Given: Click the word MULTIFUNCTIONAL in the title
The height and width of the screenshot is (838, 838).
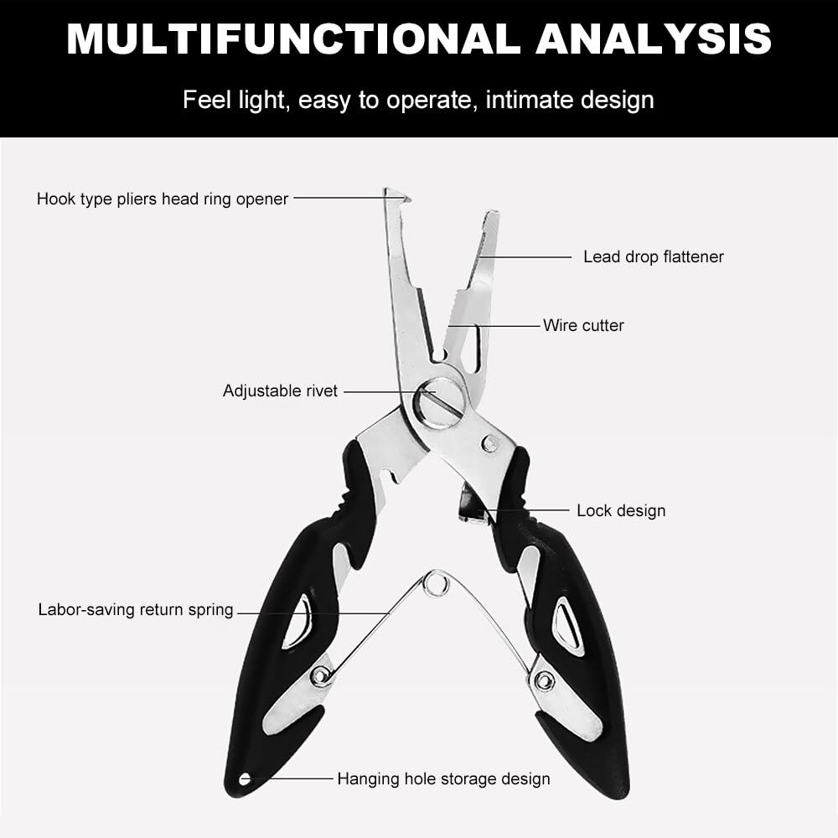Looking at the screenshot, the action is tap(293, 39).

==

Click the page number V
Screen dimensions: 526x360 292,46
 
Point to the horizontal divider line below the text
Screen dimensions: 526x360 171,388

• _To do_: Count the rows above that contain the string "dimensions", and reply with only that number.

• _Full response_: 2